<<<<

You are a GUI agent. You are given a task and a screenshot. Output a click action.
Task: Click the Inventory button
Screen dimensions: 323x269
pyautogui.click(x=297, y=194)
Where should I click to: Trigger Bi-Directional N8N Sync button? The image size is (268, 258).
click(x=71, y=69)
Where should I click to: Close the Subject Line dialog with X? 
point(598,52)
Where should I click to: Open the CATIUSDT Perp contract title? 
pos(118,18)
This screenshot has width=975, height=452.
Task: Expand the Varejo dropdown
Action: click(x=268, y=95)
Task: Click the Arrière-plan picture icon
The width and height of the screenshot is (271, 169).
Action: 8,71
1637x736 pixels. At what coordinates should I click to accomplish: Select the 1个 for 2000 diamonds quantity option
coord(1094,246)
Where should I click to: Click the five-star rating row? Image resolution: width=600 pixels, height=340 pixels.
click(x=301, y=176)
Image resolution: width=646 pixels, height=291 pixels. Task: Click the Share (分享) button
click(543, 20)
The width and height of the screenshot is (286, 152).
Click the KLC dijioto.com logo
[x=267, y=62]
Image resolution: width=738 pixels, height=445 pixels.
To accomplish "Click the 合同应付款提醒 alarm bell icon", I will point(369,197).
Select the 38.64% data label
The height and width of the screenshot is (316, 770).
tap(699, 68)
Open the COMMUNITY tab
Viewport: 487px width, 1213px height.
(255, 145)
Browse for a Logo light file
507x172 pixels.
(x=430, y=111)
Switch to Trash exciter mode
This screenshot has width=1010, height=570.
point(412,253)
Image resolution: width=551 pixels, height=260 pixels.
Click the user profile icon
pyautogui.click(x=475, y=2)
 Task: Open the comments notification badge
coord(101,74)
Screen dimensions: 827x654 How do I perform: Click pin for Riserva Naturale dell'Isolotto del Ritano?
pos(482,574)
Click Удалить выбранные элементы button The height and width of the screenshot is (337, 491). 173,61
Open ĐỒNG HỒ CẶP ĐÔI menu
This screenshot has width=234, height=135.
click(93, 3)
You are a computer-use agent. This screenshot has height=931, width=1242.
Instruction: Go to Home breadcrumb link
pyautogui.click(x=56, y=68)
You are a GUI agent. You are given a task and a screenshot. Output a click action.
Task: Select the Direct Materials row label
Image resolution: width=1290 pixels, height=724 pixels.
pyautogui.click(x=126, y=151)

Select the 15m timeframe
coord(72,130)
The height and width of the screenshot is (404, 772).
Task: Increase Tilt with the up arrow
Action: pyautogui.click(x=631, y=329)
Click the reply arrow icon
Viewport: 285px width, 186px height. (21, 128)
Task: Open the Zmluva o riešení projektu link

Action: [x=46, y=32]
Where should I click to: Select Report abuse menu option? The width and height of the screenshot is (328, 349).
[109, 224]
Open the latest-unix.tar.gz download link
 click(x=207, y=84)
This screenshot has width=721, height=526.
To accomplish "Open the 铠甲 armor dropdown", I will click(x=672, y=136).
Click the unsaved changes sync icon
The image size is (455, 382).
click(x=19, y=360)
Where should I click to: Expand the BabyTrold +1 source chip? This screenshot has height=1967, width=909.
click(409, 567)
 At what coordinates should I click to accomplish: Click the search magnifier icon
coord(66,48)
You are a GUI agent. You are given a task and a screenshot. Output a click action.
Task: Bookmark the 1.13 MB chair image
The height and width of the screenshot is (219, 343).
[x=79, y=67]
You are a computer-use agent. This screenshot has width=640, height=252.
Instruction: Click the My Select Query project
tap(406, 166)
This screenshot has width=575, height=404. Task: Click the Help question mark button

>>>>

Each line from the one with "Task: Bookmark the 1.13 MB chair image" through the last line of the material is to be retyped exactly, and no other line is.

Task: Bookmark the 1.13 MB chair image
The height and width of the screenshot is (219, 343).
[x=79, y=67]
You are a computer-use agent. This screenshot has width=640, height=252.
Instruction: Click the My Select Query project
tap(406, 166)
This screenshot has width=575, height=404. Task: Click the Help question mark button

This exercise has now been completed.